O produtor relata ter sentido, na prática, os efeitos do aquecimento global. “O que vem ocasionando com mais frequência é ou estresse hídrico, muito tempo sem chuva ou excesso de chuva aqui. Pancadas bem isoladas com volume alto de chuva”, conta.
Parte dessas mudanças climáticas está ligada à forma como os agricultores usam o solo.
➡️Fertilizantes sintéticos à base de nitrogênio são hoje uma das principais fontes de emissão de gases de efeito estufa na agricultura. Diluídos na água, eles liberam óxido nitroso, um potente gás que contribui para o aquecimento global.
Mas as mesmas lavouras que geram emissões também podem ajudar a reduzi-las.

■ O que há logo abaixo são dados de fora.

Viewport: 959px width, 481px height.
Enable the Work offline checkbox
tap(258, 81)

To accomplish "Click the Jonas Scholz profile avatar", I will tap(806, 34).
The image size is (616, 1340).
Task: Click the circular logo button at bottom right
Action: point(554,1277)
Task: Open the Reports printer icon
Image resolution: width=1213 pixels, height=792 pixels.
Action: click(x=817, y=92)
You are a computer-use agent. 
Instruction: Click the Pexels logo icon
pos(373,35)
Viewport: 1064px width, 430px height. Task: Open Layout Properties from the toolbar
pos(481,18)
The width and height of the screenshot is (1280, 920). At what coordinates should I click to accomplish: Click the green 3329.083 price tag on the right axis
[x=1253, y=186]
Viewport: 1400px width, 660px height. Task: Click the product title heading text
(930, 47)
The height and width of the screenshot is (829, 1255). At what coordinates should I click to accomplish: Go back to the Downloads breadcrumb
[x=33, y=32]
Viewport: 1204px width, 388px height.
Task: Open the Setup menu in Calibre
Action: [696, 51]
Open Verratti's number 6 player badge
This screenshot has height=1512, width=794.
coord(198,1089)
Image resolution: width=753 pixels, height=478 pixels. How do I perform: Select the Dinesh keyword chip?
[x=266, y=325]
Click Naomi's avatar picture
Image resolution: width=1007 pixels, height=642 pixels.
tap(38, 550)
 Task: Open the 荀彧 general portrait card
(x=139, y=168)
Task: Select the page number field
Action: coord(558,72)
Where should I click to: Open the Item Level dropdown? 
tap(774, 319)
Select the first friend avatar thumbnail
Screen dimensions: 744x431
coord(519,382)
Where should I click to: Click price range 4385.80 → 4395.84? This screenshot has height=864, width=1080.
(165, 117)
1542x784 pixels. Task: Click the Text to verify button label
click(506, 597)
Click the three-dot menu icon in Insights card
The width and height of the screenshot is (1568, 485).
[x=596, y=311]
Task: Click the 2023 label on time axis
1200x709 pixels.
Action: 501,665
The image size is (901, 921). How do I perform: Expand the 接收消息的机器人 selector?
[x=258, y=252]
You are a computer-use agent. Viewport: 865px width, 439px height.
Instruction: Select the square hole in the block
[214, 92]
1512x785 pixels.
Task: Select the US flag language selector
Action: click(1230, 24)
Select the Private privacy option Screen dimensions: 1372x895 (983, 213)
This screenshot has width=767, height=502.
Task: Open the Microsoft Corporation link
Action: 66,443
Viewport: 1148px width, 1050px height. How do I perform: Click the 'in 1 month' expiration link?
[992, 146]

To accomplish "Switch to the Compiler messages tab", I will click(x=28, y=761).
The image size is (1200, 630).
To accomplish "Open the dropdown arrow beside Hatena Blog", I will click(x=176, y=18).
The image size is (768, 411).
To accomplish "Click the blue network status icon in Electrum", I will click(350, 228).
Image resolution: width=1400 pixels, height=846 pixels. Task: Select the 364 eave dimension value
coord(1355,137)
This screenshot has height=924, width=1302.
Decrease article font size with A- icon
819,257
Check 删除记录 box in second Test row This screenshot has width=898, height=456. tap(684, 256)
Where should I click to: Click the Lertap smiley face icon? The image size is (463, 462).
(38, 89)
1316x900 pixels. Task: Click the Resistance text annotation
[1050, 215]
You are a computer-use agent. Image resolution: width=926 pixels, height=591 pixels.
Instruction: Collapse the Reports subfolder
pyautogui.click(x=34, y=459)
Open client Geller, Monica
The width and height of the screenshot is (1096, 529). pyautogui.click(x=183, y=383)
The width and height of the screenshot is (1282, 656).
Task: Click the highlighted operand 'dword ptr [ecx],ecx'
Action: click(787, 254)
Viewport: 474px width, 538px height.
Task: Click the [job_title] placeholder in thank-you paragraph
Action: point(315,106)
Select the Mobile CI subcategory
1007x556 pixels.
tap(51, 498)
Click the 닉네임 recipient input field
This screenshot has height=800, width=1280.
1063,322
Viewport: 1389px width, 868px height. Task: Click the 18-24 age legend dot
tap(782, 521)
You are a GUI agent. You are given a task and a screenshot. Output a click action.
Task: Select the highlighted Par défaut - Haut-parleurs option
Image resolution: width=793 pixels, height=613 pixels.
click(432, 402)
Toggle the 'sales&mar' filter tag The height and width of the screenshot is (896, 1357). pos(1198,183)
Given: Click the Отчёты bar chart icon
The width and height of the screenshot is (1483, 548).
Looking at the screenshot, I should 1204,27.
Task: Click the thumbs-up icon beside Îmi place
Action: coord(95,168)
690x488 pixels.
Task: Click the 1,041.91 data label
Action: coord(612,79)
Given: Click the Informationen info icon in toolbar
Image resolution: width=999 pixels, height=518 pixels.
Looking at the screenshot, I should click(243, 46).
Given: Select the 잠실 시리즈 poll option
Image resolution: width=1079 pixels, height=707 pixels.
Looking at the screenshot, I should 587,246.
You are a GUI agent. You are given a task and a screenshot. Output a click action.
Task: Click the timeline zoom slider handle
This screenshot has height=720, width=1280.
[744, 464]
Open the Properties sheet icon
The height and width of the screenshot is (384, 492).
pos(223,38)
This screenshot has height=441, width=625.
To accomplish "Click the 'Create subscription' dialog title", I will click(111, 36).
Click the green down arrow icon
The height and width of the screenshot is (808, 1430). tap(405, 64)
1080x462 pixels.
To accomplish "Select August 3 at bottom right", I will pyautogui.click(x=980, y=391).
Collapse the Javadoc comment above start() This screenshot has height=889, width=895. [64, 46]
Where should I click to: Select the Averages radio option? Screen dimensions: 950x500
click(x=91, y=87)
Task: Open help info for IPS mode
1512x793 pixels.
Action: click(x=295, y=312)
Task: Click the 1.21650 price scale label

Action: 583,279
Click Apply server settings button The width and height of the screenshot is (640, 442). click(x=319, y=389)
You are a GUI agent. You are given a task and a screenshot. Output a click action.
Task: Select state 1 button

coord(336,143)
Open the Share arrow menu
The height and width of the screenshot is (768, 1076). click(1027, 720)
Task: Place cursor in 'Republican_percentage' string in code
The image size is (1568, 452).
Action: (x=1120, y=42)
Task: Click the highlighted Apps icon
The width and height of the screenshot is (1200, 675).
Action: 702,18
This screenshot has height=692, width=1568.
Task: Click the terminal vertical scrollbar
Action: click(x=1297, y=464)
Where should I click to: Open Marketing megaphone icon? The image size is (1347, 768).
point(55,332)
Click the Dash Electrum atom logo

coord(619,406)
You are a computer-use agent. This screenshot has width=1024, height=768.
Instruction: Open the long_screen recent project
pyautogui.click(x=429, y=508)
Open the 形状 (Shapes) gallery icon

O solo funciona como um reservatório natural para capturar carbono da atmosfera — estratégia central da agricultura regenerativa.
Eric afirma ter alcançado 76% menos emissões de gases de efeito estufa em comparação a propriedades que seguem o modelo tradicional.
O ponto de partida foi uma análise detalhada do solo, que permitiu ajustar o uso de insumos e adotar fertilizantes mais eficientes, como o chamado fertilizante complexado, que combina compostos orgânicos com produtos químicos e reduz perdas para a atmosfera.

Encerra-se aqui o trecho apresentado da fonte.